[PROVIDED RECORDS]:
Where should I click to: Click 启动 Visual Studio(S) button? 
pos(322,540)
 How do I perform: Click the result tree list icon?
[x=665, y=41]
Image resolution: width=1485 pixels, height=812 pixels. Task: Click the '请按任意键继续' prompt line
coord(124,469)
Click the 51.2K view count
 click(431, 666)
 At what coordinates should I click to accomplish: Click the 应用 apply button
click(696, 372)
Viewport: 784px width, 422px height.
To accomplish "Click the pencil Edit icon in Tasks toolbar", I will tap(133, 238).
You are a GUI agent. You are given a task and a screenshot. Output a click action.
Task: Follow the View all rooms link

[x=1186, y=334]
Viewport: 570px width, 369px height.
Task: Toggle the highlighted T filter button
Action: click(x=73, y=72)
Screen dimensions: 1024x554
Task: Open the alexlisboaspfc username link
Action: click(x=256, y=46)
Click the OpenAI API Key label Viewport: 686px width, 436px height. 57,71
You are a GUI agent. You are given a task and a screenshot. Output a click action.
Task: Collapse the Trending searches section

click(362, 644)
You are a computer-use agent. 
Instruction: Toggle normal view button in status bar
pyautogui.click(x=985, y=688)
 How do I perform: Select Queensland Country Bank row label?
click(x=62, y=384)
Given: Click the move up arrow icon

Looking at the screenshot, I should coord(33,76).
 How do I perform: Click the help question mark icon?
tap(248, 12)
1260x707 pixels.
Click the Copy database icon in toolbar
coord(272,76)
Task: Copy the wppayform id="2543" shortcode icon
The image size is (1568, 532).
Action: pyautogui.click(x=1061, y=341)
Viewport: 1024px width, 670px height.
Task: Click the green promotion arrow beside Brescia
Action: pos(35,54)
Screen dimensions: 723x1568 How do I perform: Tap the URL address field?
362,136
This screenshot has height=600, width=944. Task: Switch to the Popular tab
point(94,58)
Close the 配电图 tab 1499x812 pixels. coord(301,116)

[PROMPT]:
Without omitting any record, transcribe the data exactly.

[OUTPUT OF THE TASK]:
Where should I click to: Click 启动 Visual Studio(S) button? 
pos(322,540)
 How do I perform: Click the result tree list icon?
[x=665, y=41]
Image resolution: width=1485 pixels, height=812 pixels. Task: Click the '请按任意键继续' prompt line
coord(124,469)
Click the 51.2K view count
 click(431, 666)
 At what coordinates should I click to accomplish: Click the 应用 apply button
click(696, 372)
Viewport: 784px width, 422px height.
To accomplish "Click the pencil Edit icon in Tasks toolbar", I will tap(133, 238).
You are a GUI agent. You are given a task and a screenshot. Output a click action.
Task: Follow the View all rooms link

[x=1186, y=334]
Viewport: 570px width, 369px height.
Task: Toggle the highlighted T filter button
Action: click(x=73, y=72)
Screen dimensions: 1024x554
Task: Open the alexlisboaspfc username link
Action: click(x=256, y=46)
Click the OpenAI API Key label Viewport: 686px width, 436px height. 57,71
You are a GUI agent. You are given a task and a screenshot. Output a click action.
Task: Collapse the Trending searches section

click(362, 644)
You are a computer-use agent. 
Instruction: Toggle normal view button in status bar
pyautogui.click(x=985, y=688)
 How do I perform: Select Queensland Country Bank row label?
click(x=62, y=384)
Given: Click the move up arrow icon

Looking at the screenshot, I should coord(33,76).
 How do I perform: Click the help question mark icon?
tap(248, 12)
1260x707 pixels.
Click the Copy database icon in toolbar
coord(272,76)
Task: Copy the wppayform id="2543" shortcode icon
The image size is (1568, 532).
Action: pyautogui.click(x=1061, y=341)
Viewport: 1024px width, 670px height.
Task: Click the green promotion arrow beside Brescia
Action: pos(35,54)
Screen dimensions: 723x1568 How do I perform: Tap the URL address field?
362,136
This screenshot has height=600, width=944. Task: Switch to the Popular tab
point(94,58)
Close the 配电图 tab 1499x812 pixels. coord(301,116)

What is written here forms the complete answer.